Every line of the data must be copied exactly.

____ Data for this task

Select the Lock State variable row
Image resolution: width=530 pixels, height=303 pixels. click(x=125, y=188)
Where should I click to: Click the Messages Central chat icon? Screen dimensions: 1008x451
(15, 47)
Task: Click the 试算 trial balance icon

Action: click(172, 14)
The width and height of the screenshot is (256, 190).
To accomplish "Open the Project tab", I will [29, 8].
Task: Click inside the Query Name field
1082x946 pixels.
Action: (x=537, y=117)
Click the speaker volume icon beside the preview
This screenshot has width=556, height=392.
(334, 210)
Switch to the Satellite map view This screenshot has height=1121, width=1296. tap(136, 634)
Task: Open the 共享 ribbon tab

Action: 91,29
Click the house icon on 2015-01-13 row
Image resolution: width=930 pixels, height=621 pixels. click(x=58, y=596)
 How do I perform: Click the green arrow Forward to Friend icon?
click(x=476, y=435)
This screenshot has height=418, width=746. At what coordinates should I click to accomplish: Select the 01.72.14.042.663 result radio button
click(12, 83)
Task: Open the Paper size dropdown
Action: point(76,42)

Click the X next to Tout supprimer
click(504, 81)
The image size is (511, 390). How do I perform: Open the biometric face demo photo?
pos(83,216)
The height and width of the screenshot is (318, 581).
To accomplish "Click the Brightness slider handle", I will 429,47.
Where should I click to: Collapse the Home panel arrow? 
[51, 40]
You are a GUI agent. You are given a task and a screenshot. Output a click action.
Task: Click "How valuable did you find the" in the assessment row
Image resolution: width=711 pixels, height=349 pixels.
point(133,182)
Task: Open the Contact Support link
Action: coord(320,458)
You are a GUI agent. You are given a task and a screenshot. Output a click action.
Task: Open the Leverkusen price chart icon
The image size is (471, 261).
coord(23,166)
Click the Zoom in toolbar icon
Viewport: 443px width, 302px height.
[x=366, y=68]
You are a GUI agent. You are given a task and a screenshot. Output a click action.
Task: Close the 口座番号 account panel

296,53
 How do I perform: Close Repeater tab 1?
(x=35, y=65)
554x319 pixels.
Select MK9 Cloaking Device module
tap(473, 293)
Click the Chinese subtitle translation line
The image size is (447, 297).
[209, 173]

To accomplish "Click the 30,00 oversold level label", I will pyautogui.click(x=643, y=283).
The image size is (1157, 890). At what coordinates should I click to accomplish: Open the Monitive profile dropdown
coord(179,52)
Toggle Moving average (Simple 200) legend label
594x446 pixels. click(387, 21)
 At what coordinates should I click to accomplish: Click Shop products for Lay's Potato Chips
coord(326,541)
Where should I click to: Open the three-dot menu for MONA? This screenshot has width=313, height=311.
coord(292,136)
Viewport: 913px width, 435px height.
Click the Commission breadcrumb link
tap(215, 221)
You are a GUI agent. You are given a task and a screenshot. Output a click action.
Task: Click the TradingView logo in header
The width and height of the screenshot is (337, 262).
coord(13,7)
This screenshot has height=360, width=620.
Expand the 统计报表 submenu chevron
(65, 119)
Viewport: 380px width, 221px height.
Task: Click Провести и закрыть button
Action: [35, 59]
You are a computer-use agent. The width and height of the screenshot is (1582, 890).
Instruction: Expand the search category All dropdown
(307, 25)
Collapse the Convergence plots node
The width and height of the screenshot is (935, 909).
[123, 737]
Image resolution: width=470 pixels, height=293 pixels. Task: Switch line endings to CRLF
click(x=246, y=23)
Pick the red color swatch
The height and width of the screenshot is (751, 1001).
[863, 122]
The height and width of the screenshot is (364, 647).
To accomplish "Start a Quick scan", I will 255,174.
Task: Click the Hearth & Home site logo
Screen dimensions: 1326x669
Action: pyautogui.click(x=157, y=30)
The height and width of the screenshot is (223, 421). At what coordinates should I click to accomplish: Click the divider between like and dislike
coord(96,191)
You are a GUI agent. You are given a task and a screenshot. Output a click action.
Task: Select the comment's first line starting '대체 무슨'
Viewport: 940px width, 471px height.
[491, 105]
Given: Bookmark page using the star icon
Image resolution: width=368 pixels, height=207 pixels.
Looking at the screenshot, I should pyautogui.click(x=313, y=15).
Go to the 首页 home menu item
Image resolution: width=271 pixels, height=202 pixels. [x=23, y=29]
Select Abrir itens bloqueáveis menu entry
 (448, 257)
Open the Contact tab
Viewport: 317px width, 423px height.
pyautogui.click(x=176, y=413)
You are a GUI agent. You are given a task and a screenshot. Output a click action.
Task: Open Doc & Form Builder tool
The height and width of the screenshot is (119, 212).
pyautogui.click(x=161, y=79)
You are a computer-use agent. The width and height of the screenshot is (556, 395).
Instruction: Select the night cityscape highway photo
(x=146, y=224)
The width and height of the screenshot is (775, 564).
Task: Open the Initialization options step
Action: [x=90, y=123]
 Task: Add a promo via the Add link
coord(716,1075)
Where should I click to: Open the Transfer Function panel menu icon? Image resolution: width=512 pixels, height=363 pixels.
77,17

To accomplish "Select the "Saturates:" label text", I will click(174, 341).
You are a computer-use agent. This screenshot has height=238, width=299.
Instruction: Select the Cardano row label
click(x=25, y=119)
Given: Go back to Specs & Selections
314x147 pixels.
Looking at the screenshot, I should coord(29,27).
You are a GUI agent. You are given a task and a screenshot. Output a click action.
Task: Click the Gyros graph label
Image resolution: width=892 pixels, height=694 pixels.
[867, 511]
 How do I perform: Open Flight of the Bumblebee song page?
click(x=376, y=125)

________

## Response to the exercise
Select the Lock State variable row
Image resolution: width=530 pixels, height=303 pixels. click(x=125, y=188)
Where should I click to: Click the Messages Central chat icon? Screen dimensions: 1008x451
(15, 47)
Task: Click the 试算 trial balance icon

Action: click(172, 14)
The width and height of the screenshot is (256, 190).
To accomplish "Open the Project tab", I will [29, 8].
Task: Click inside the Query Name field
1082x946 pixels.
Action: (x=537, y=117)
Click the speaker volume icon beside the preview
This screenshot has width=556, height=392.
(334, 210)
Switch to the Satellite map view This screenshot has height=1121, width=1296. tap(136, 634)
Task: Open the 共享 ribbon tab

Action: 91,29
Click the house icon on 2015-01-13 row
Image resolution: width=930 pixels, height=621 pixels. click(x=58, y=596)
 How do I perform: Click the green arrow Forward to Friend icon?
click(x=476, y=435)
This screenshot has height=418, width=746. At what coordinates should I click to accomplish: Select the 01.72.14.042.663 result radio button
click(12, 83)
Task: Open the Paper size dropdown
Action: point(76,42)

Click the X next to Tout supprimer
click(504, 81)
The image size is (511, 390). How do I perform: Open the biometric face demo photo?
pos(83,216)
The height and width of the screenshot is (318, 581).
To accomplish "Click the Brightness slider handle", I will 429,47.
Where should I click to: Collapse the Home panel arrow? 
[51, 40]
You are a GUI agent. You are given a task and a screenshot. Output a click action.
Task: Click "How valuable did you find the" in the assessment row
Image resolution: width=711 pixels, height=349 pixels.
point(133,182)
Task: Open the Contact Support link
Action: coord(320,458)
You are a GUI agent. You are given a task and a screenshot. Output a click action.
Task: Open the Leverkusen price chart icon
The image size is (471, 261).
coord(23,166)
Click the Zoom in toolbar icon
Viewport: 443px width, 302px height.
[x=366, y=68]
You are a GUI agent. You are given a task and a screenshot. Output a click action.
Task: Close the 口座番号 account panel

296,53
 How do I perform: Close Repeater tab 1?
(x=35, y=65)
554x319 pixels.
Select MK9 Cloaking Device module
tap(473, 293)
Click the Chinese subtitle translation line
The image size is (447, 297).
[209, 173]

To accomplish "Click the 30,00 oversold level label", I will pyautogui.click(x=643, y=283).
The image size is (1157, 890). At what coordinates should I click to accomplish: Open the Monitive profile dropdown
coord(179,52)
Toggle Moving average (Simple 200) legend label
594x446 pixels. click(387, 21)
 At what coordinates should I click to accomplish: Click Shop products for Lay's Potato Chips
coord(326,541)
Where should I click to: Open the three-dot menu for MONA? This screenshot has width=313, height=311.
coord(292,136)
Viewport: 913px width, 435px height.
Click the Commission breadcrumb link
tap(215, 221)
You are a GUI agent. You are given a task and a screenshot. Output a click action.
Task: Click the TradingView logo in header
The width and height of the screenshot is (337, 262).
coord(13,7)
This screenshot has height=360, width=620.
Expand the 统计报表 submenu chevron
(65, 119)
Viewport: 380px width, 221px height.
Task: Click Провести и закрыть button
Action: [35, 59]
You are a computer-use agent. The width and height of the screenshot is (1582, 890).
Instruction: Expand the search category All dropdown
(307, 25)
Collapse the Convergence plots node
The width and height of the screenshot is (935, 909).
[123, 737]
Image resolution: width=470 pixels, height=293 pixels. Task: Switch line endings to CRLF
click(x=246, y=23)
Pick the red color swatch
The height and width of the screenshot is (751, 1001).
[863, 122]
The height and width of the screenshot is (364, 647).
To accomplish "Start a Quick scan", I will 255,174.
Task: Click the Hearth & Home site logo
Screen dimensions: 1326x669
Action: pyautogui.click(x=157, y=30)
The height and width of the screenshot is (223, 421). At what coordinates should I click to accomplish: Click the divider between like and dislike
coord(96,191)
You are a GUI agent. You are given a task and a screenshot. Output a click action.
Task: Select the comment's first line starting '대체 무슨'
Viewport: 940px width, 471px height.
[491, 105]
Given: Bookmark page using the star icon
Image resolution: width=368 pixels, height=207 pixels.
Looking at the screenshot, I should pyautogui.click(x=313, y=15).
Go to the 首页 home menu item
Image resolution: width=271 pixels, height=202 pixels. [x=23, y=29]
Select Abrir itens bloqueáveis menu entry
 (448, 257)
Open the Contact tab
Viewport: 317px width, 423px height.
pyautogui.click(x=176, y=413)
You are a GUI agent. You are given a task and a screenshot. Output a click action.
Task: Open Doc & Form Builder tool
The height and width of the screenshot is (119, 212).
pyautogui.click(x=161, y=79)
You are a computer-use agent. The width and height of the screenshot is (556, 395).
Instruction: Select the night cityscape highway photo
(x=146, y=224)
The width and height of the screenshot is (775, 564).
Task: Open the Initialization options step
Action: [x=90, y=123]
 Task: Add a promo via the Add link
coord(716,1075)
Where should I click to: Open the Transfer Function panel menu icon? Image resolution: width=512 pixels, height=363 pixels.
77,17

To accomplish "Select the "Saturates:" label text", I will click(174, 341).
You are a computer-use agent. This screenshot has height=238, width=299.
Instruction: Select the Cardano row label
click(x=25, y=119)
Given: Go back to Specs & Selections
314x147 pixels.
Looking at the screenshot, I should coord(29,27).
You are a GUI agent. You are given a task and a screenshot. Output a click action.
Task: Click the Gyros graph label
Image resolution: width=892 pixels, height=694 pixels.
[867, 511]
 How do I perform: Open Flight of the Bumblebee song page?
click(x=376, y=125)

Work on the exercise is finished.